Foreign trainees as caregivers

Foreign trainees as caregiversThe government bill that would allow foreign trainees to start working as caregivers — approved by the Lower House this week and set to get Diet approval during the current legislative session — fails to address the inherent contradiction that a scheme designed to provide technical training for interns from overseas is effectively being used to supply cheap labor to make up for the domestic shortage in manpower. The state-sponsored Technical Intern Training Program has been widely criticized as a hotbed of labor abuses, including overworking and underpaying trainees. It isn’t the proper way to deal with the staff shortage in the nursing care sector.

The legislation to revamp the foreign trainee program will add nursing care for elderly people to the 74 types of jobs in which the trainees are currently allowed to work for up to three years. In response to the criticism of abusive working conditions for trainees, the bill will create a new oversight body to watch over wrongdoing by employers. It will be empowered to conduct on-site inspection of businesses that hire trainees and organizations that accept and dispatch interns to firms. The maximum term of the apprenticeship will be extended to five years for employers found to observe the highest labor standards.
The program, under which some 210,000 foreign trainees were working in companies and farms across the country as of the end of June, was introduced in 1993 for the purpose of having interns from developing countries acquire technical skills and contribute to the economic development of their country when they return home. The government explains that opening the doors for trainees to work as caregivers is meant to respond to the growing needs of Asian countries whose population is similarly rapidly aging.
Such an explanation rings hollow when in fact the program effectively serves to provide cheap labor to domestic businesses struggling to secure enough workers. The trainees are covered by Japan’s labor laws and minimum legal wages. But cases in which trainees are forced to work under abusive conditions by their employers, including underpayment and illegal overtime work, are rampant. A Health, Labor and Welfare Ministry probe of businesses that employ the trainees in 2015 found that nearly 3,700 of them — about 70 percent of the total and an increase of roughly 720 from the previous year — violated labor laws and work safety rules. The extent of the violation of labor rules raises doubts as to whether the oversight mechanism to be created by the new legislation will effectively deter such abuses.
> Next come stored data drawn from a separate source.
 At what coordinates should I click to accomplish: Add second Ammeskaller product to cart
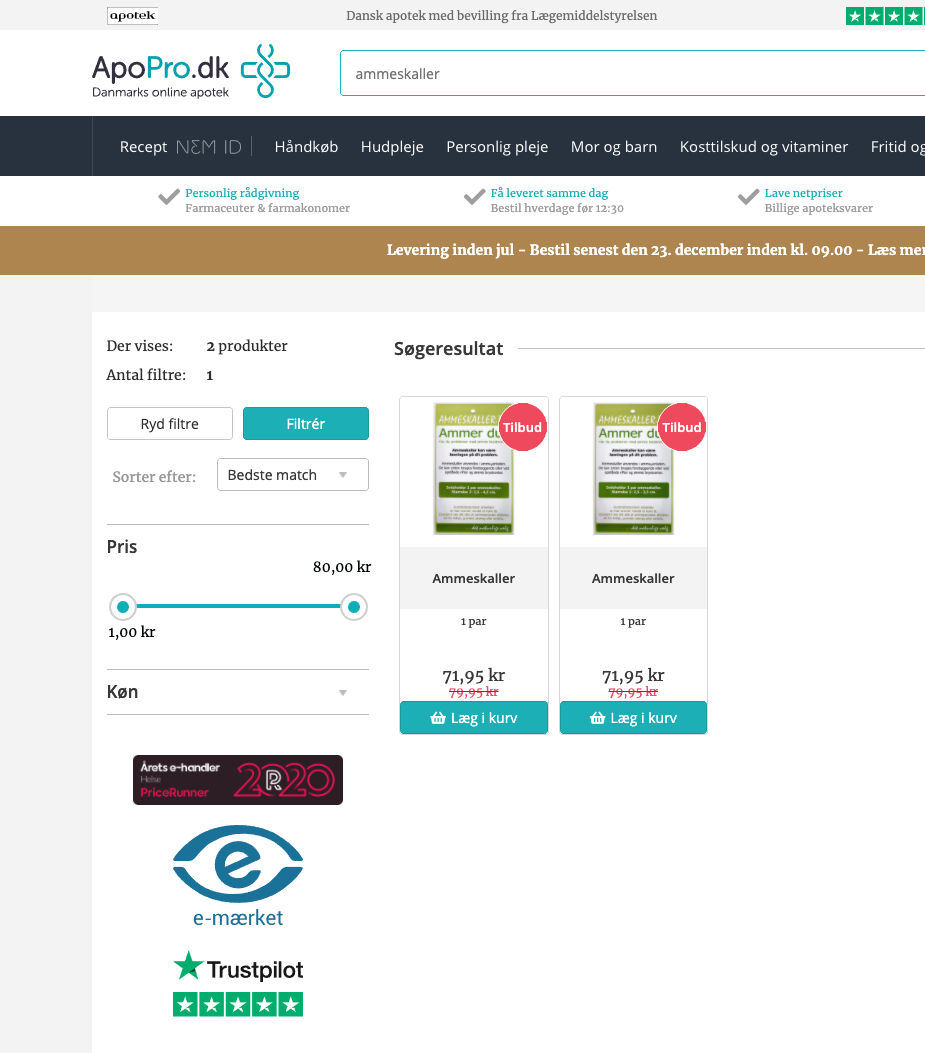(633, 718)
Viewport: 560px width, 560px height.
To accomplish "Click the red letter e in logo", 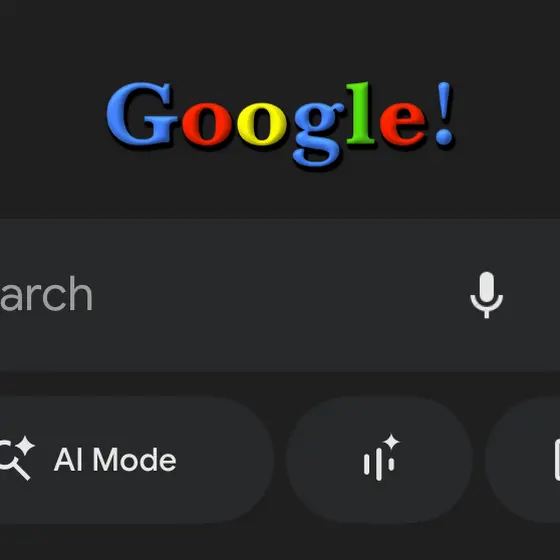I will click(x=403, y=124).
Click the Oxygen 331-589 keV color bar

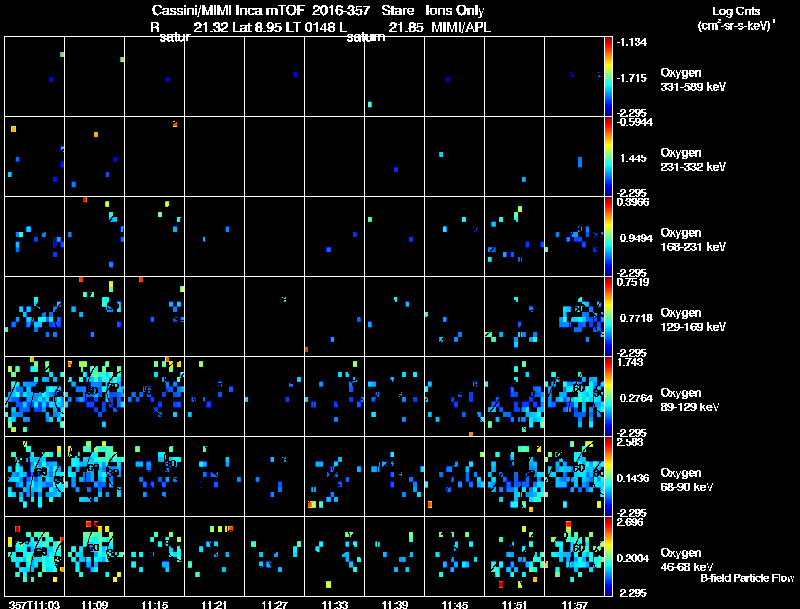point(608,77)
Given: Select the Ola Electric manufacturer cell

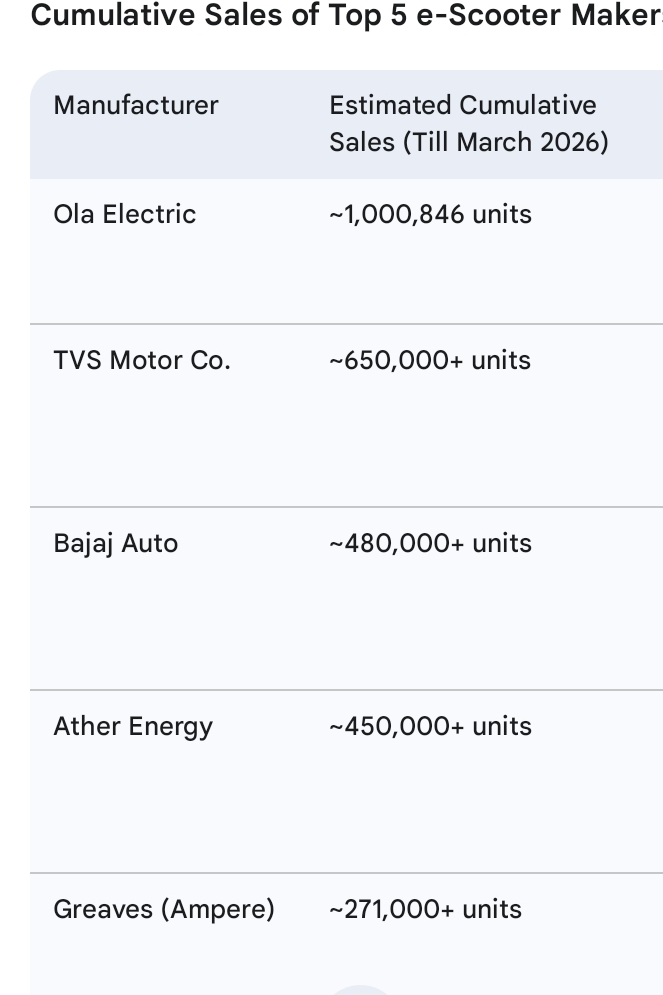Looking at the screenshot, I should click(x=125, y=214).
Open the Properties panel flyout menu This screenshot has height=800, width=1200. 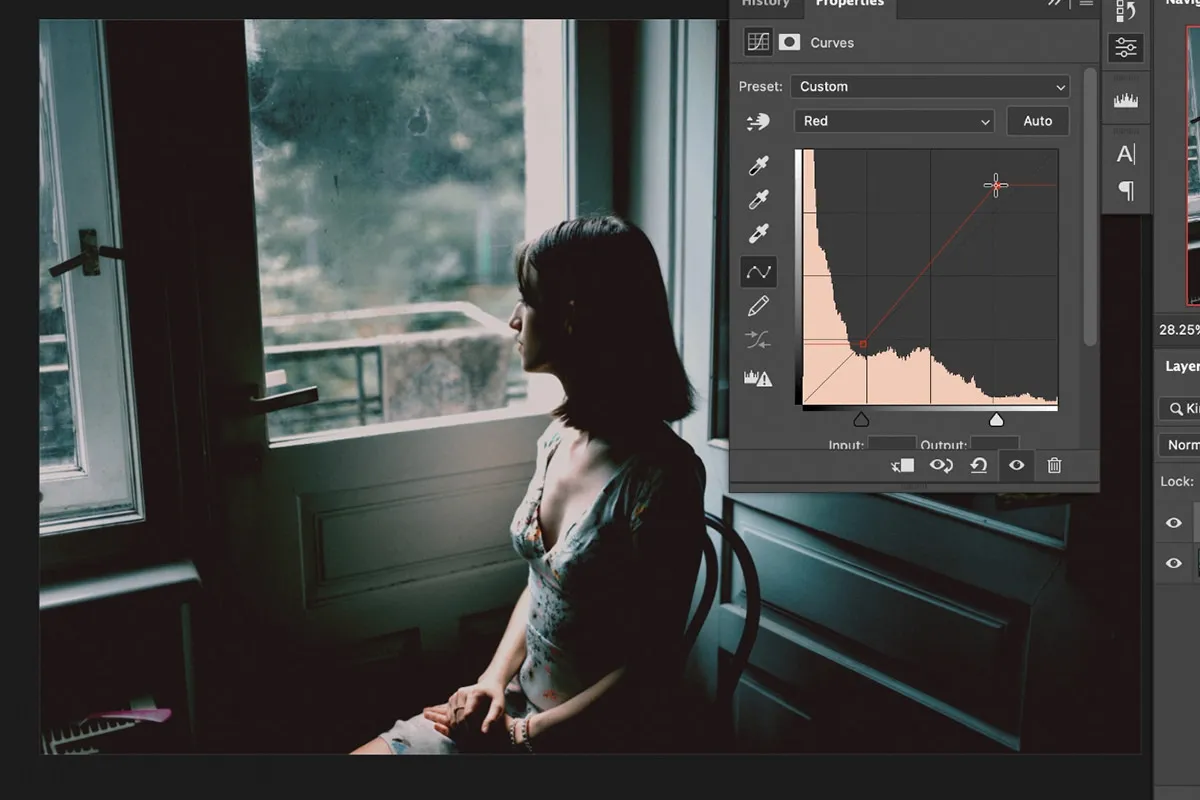(x=1086, y=4)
A recent report that the 2014 death of a 27-year-old trainee from the Philippines working at a casting company in Gifu Prefecture has been linked to overwork is just one example of the abusive conditions facing interns. Joey Tocnang, who died of heart failure in the company’s dormitory in April 2014, was found to have engaged in 96 to 115 hours of overtime per month over the three months before his death. There are numerous reports of trainees disappearing as they escape from their abusive employers.
The number of foreign trainees under the program has been rising in response to growing demand by employers. A recent Kyodo News survey shows that the trainees work in 1,240 municipalities across the country — or 77 percent of the total — and that nearly a third of the municipalities said they want to invite more foreign workers to make up for their manpower shortages. The ratio of such municipalities tend to be particularly high in areas that suffer from steep declines in population — and whose main industries suffer chronic shortage of workers, such as agriculture.
The shortage of nursing care workers is expected to get worse as demand shoots up with the aging of Japan’s population. It’s estimated that in 2025, when the youngest of the nation’s postwar baby boomer generation will turn 75, the number of people requiring nursing care support will top 6 million, a 30 percent increase from today. At that point, it’s expected that the nation will suffer from a shortage of about 380,000 caregivers.
Even today, the nursing care sector suffers from a high turnover of workers due to poor pay for a physically demanding job. Their average monthly salary of ¥220,000 is more than ¥100,000 lower than the all-industry average. The ratio of job offers to job seekers in the nursing care business is more than double the all-industry average — an indication of the difficulties the operators of care facilities face in securing enough staff. The Abe administration has pledged to raise the wages of nursing care workers as part of its plan to boost the capacity of care facilities to meet demand, but the amount is seen as too little to significantly attract more workers.
Such a situation, however, does not justify resorting to the foreign trainee program — especially given all the problems surrounding it — to fill the manpower shortage. The government should find another solution.